As this midterm campaign season winds down, to the relief of most of the nation, a new one is just getting underway in Mississippi. Next year state elections will determine the occupants of every state office and control of the legislature. And there is ample evidence that Governor Phil Bryant is slyly shifting his political position in order to gain the support of the state’s vast conservative bloc of voters.
During the summer months, Governor Bryant came out against Common Core, the hotly debated education program loathed by conservatives across the country, even though Thad Cochran supports it.
We have a few questions for him: What took so long? Common Core has not changed, so why did you wait until now? Where were you when conservatives took a stand against it on the Senate floor?
The answer is pretty simple. He was not facing re-election when the Mississippi Senate Conservative Coalition, led by Senator Chris McDaniel, was facing off against Common Core. He was not facing a split party.

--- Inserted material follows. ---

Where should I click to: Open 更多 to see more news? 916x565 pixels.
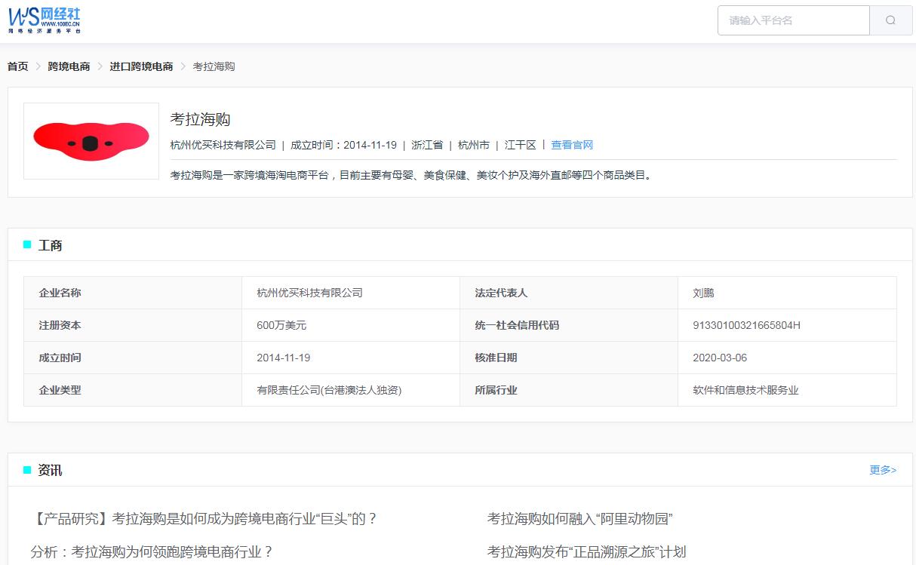[882, 468]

Just wait, Governor Bryant is only the first among many Mississippi pols that will join the call to end Common Core in the upcoming legislative session. But last year it could have ended, yet Governor Bryant remained silent.

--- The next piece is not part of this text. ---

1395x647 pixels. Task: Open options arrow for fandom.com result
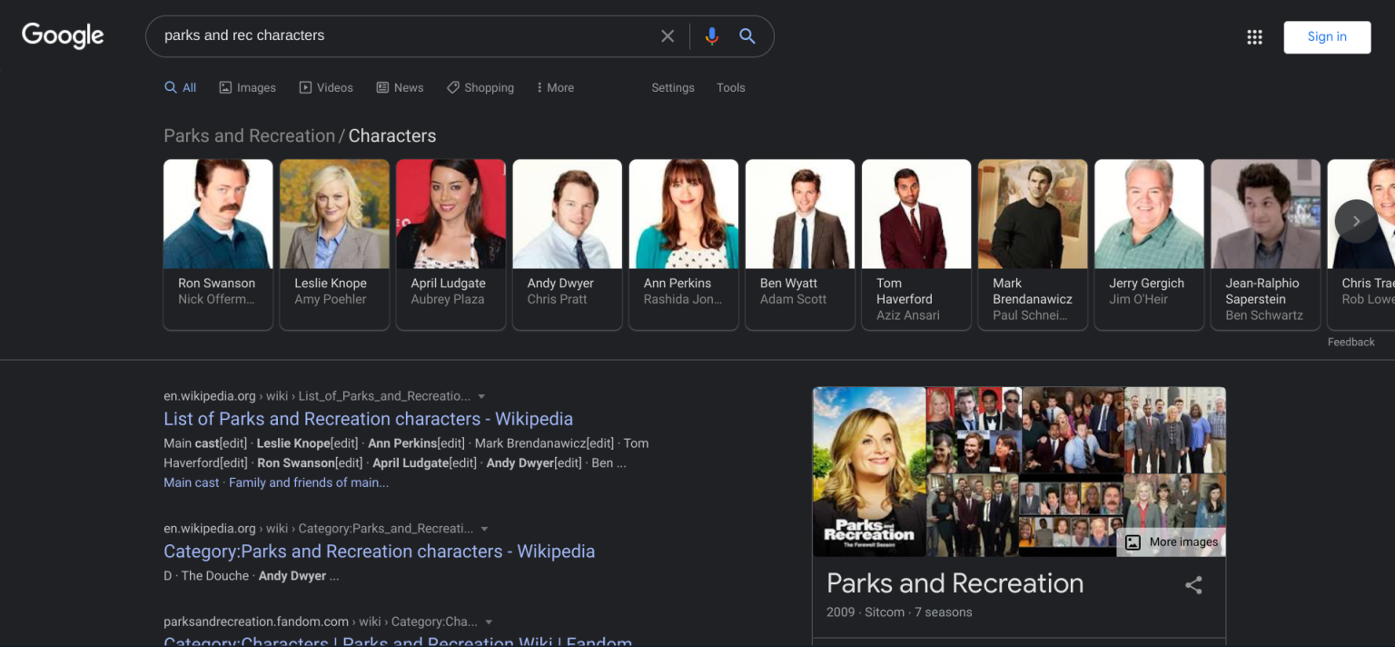[x=489, y=622]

But Common Core is only one issue that he seems to be shifting on, or at least more loudly advocating. In his speech at the conservative-rich Neshoba County Fair, in which he proclaimed publicly his opposition to Common Core, he also stoked the fires of illegal immigration, suggesting that he might even send the Mississippi National Guard to Texas to aid Governor Rick Perry’s effort to stop the surge of illegals crossing the border.
In his latest ploy, Bryant is praising Senator Chris McDaniel in McDaniel’s own backyard in Jones County. A heavily GOP-dominated area, Jones County went for McDaniel by a more than 10-to-1 margin in the June primary and run-off. In an obvious and pathetic attempt to warm to Jones Countians, Bryant praised Senator McDaniel, telling a crowd that he has “a bright future” ahead of him. “Chris is a dear friend of mine,” the Governor said. “I know it’s been tough on Chris and tough on his family.” The issue is “in the courts now, so we’ll see what the courts decide,” Bryant said. “Chris McDaniel will have a future in whatever he chooses to do, and I continue to hope the very best for him, whatever that may be.”
To this we have still more questions: Why did you wait until now to praise Senator McDaniel? Where were you when the Barbour/Cochran machine was smearing your “dear friend”? Why did you not stand up as the state’s governor and call for an end to sleazy election tactics? Why did you not take a stand for a free and fair election process?
Had Governor Bryant done so, perhaps things wouldn’t have deteriorated to the point they have. But he decided to play politics instead, just like he is doing now.
We have witnessed on social media, even those who call themselves true conservatives, praising Bryant’s “new” stance. Are we going to also praise Lt. Governor Tate Reeves if he decides to support legislation that he killed last year in the Senate? Are we going to praise the others who voted to fund Common Core one year, but then in an election year decide to vote to end it?
First of all, we should never praise a politician for doing their job and carrying out the promises they made to voters. But even more than that, we should never praise a politician for shifting his position on important issues, even if it is in the right direction, with a re-election campaign upcoming. That should be blatantly transparent to us all by now.
As our state election season approaches, let us all consider how our leaders voted for their full term in office, not just those cast in the months before the vote. Let us be ever mindful of the positions they hold throughout their time in public service. Please remember when they fought for what was right and when they didn’t. Don’t let them fool us once again.